- _Work required_
Write out the part of the crab cake recipe below word for word, starting with "EASY CRAB CAKES" and going on through "fiber), 21g protein.".

- _Page excerpt_
================================

Crab Cakes.jpg

EASY CRAB CAKES

Prep/Total Time:

25 min.

Makes:

4 serving

Nutrition Facts:

2 crab cakes: 239 calories, 11g fat (3g saturated fat), 141mg cholesterol, 657mg sodium, 13g carbohydrate (2g sugars, 1g fiber), 21g protein. 

Diabetic Exchanges: 3 lean meat, 2 fat, 1 starch.

Ingredients​

  • 1 cup seasoned bread crumbs, divided

  • 2 green onions, finely chopped

  • 1/4 cup finely chopped sweet red pepper

  • 1 large egg, lightly beaten

  • 1/4 cup reduced-fat mayonnaise

  • 1 tablespoon lemon juice

  • 1/2 teaspoon garlic powder

  • 1/8 teaspoon cayenne pepper

  • 2 cans (6 ounces each) crabmeat, drained, flaked and cartilage removed

  • 1 tablespoon butter

Directions

  1. In a large bowl, combine 1/3 cup bread crumbs, green onions, red pepper, egg, mayonnaise, lemon juice, garlic powder and cayenne; fold in crab.

  2. Place remaining bread crumbs in a shallow bowl. Divide mixture into eight portions; shape into 2-in. balls. Gently coat in bread crumbs and shape into 1/2-in.-thick patties.

  3. In a large nonstick skillet, heat butter over medium-high heat. Add crab cakes; cook until golden brown, 3-4 minutes on each side.

================================

- _Supplied data_

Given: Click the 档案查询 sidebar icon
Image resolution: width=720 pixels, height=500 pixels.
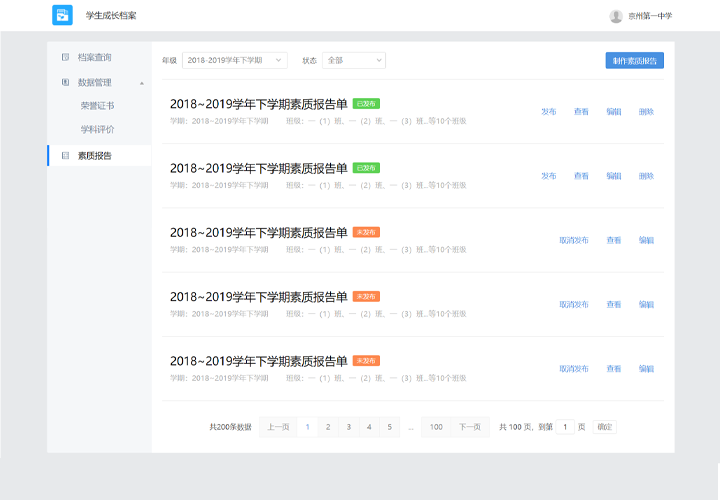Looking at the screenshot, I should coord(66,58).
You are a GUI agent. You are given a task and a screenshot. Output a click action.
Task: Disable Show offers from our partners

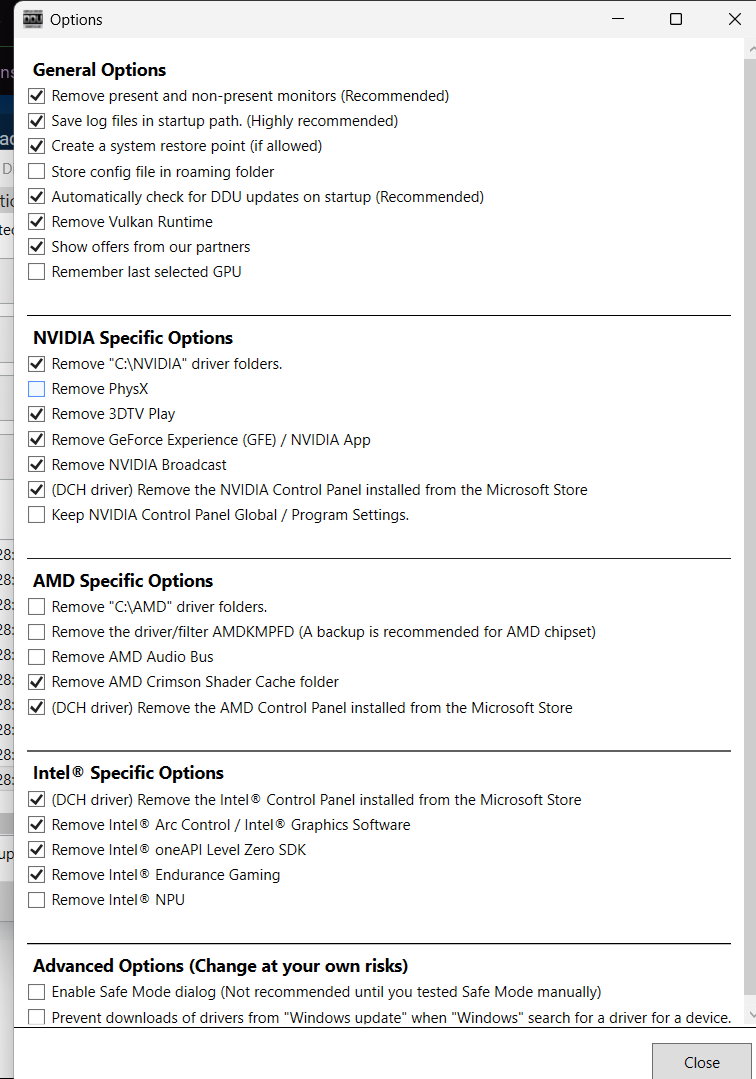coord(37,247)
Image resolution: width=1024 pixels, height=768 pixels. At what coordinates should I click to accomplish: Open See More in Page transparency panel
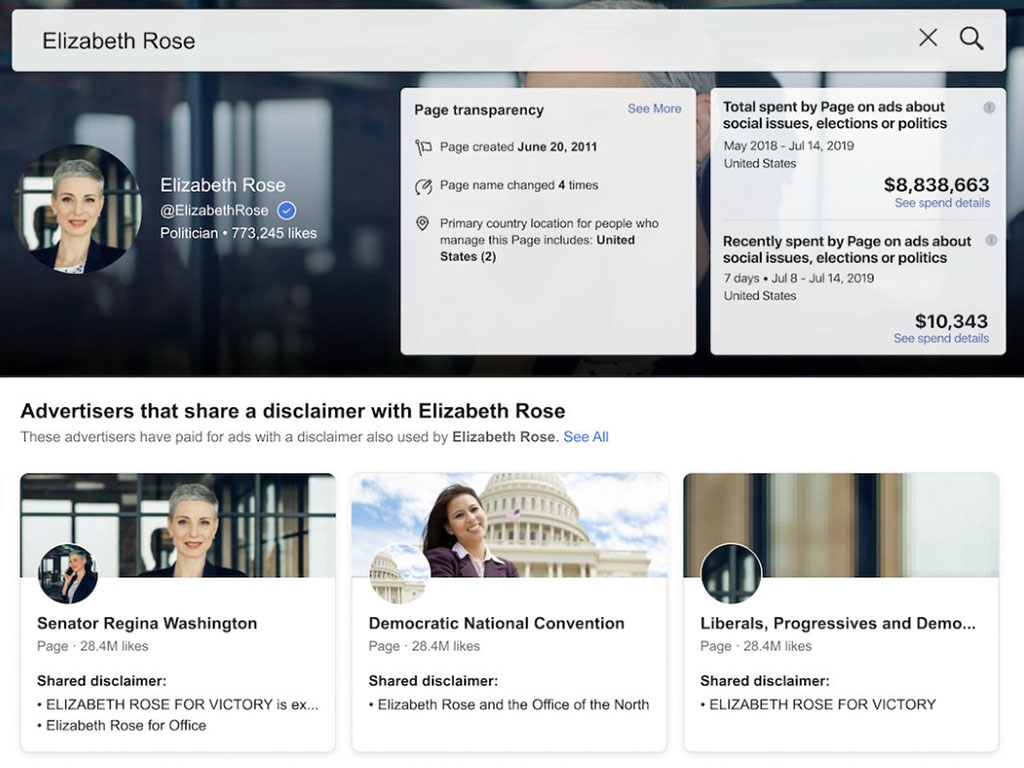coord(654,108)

================================

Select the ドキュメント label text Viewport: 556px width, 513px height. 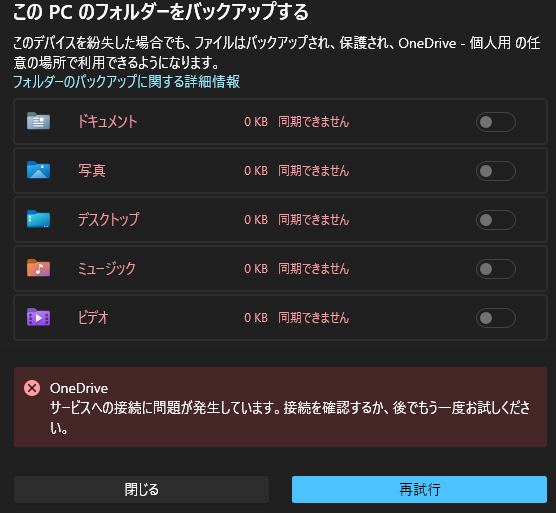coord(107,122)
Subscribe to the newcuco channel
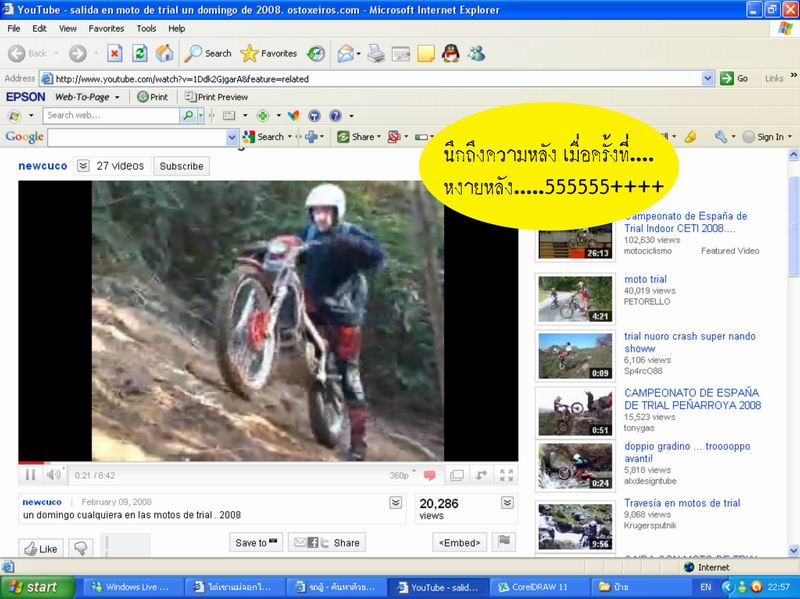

================================

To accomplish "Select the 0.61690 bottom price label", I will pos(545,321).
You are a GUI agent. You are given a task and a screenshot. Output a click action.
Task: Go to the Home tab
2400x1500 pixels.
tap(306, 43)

================================

- _Exercise answer_
EASY CRAB CAKES

Prep/Total Time:

25 min.

Makes:

4 serving

Nutrition Facts:

2 crab cakes: 239 calories, 11g fat (3g saturated fat), 141mg cholesterol, 657mg sodium, 13g carbohydrate (2g sugars, 1g fiber), 21g protein.